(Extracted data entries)
------------------------------------------------------------------------

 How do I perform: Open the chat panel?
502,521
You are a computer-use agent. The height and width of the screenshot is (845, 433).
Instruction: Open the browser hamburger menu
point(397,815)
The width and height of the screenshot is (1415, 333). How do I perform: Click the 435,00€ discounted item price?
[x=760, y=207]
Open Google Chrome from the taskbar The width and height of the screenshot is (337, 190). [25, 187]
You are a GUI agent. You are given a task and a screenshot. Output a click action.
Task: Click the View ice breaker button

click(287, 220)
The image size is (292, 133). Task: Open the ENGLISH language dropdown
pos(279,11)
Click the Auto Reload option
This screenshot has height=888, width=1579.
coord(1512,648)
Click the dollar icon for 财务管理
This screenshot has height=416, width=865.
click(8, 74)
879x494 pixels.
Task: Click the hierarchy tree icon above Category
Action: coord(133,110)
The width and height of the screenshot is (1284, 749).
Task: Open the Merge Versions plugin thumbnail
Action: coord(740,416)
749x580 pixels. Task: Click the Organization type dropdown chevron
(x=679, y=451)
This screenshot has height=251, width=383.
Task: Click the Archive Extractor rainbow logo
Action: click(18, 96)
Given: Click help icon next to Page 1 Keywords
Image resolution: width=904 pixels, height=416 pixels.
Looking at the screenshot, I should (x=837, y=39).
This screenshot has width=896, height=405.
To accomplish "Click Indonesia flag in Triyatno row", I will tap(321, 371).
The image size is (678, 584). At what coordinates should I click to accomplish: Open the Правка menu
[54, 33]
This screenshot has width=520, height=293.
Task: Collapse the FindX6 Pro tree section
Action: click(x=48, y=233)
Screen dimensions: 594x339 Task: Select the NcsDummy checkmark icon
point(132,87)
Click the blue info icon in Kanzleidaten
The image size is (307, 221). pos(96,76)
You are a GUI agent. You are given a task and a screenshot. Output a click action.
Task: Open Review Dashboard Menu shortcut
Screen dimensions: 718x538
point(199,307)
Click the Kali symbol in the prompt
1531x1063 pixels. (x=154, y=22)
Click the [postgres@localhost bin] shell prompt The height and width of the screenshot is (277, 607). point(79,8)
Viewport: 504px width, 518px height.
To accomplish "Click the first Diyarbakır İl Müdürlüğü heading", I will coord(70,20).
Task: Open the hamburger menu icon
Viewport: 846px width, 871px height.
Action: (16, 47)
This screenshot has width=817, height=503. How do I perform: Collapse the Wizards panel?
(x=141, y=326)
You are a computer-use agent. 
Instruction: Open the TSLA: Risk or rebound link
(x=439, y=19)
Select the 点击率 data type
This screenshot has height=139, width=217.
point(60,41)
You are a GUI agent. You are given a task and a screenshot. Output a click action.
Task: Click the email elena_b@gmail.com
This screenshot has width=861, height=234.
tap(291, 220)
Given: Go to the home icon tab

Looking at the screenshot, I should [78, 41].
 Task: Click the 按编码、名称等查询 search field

------------------------------------------------------------------------

What the task requires:
Above are the records; from them, give again exactly the lines from the one containing "The width and height of the screenshot is (1415, 333)." through the one containing "Click the dollar icon for 财务管理", both included.

Exercise result:
The width and height of the screenshot is (1415, 333). How do I perform: Click the 435,00€ discounted item price?
[x=760, y=207]
Open Google Chrome from the taskbar The width and height of the screenshot is (337, 190). [25, 187]
You are a GUI agent. You are given a task and a screenshot. Output a click action.
Task: Click the View ice breaker button

click(287, 220)
The image size is (292, 133). Task: Open the ENGLISH language dropdown
pos(279,11)
Click the Auto Reload option
This screenshot has height=888, width=1579.
coord(1512,648)
Click the dollar icon for 财务管理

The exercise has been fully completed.